§ **Source excerpt**
****
If possible, you should try to get as few red pixels as possible, as this means that we have executed all the iterations of the loop before stopping without finding an intersection. You can trade red pixels for blue pixels by increasing the value of step, which will favor speed over quality, so it's a balance to be found depending on your scene and the final result you expect.

Geometry buffer or Pre-Pass renderer

The SSR rendering pipeline can use either the Geometry Buffer Renderer or the Pre-Pass Renderer to render the scene. The default is to use the pre-pass renderer, but you can force the use of the geometry buffer renderer by setting the forceGeometryBuffer parameter in the constructor to true.

You don't need to worry about the internal details of these renderers, but choosing one or the other can have an impact on the final rendering.

Using MSAA

You would normally choose the pre-pass renderer because the reflectivity color is calculated more accurately than with the geometry buffer renderer and the performance is better overall, but if you want to use MSAA as an anti-aliasing method, the geometry buffer renderer may be a better choice. This is because MSAA can cause artifacts when used with the pre-pass renderer.

Here is an example of a scene using MSAA with the geometric buffer and the pre-pass renderer:

Geometry Buffer	Pre-Pass
Geometry Buffer	Pre-Pass

Look inside the red rectangle to see the artifacts.

It's even worse if you turn on the automatic thickness calculation:

Geometry Buffer	Pre-Pass
Geometry Buffer	Pre-Pass

Note that the artifacts depend on your scene. Try to spot them in the image on the right:

Pre-Pass without MSAA	Pre-Pass with MSAA
Pre-Pass without MSAA	Pre-Pass with MSAA

The artifacts are barely visible, so in this scene using MSAA might be a valid option.
****
§ **Written task**
Repeat word for word the part of the SSR rendering passage above, starting at "It's even worse" and ending at "a valid option.".
****
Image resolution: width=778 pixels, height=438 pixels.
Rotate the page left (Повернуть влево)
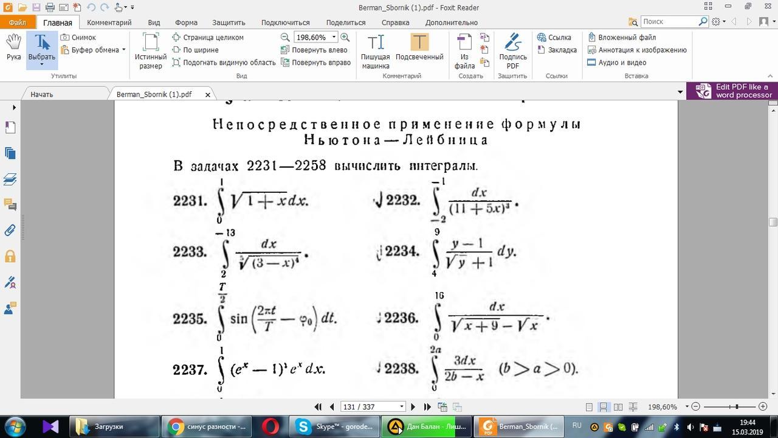click(314, 50)
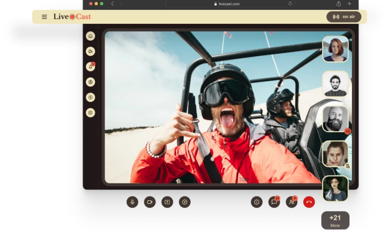
Task: Click the livecast.com browser address bar
Action: pos(229,3)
****
§ **Response below**
It's even worse if you turn on the automatic thickness calculation:

Geometry Buffer	Pre-Pass
Geometry Buffer	Pre-Pass

Note that the artifacts depend on your scene. Try to spot them in the image on the right:

Pre-Pass without MSAA	Pre-Pass with MSAA
Pre-Pass without MSAA	Pre-Pass with MSAA

The artifacts are barely visible, so in this scene using MSAA might be a valid option.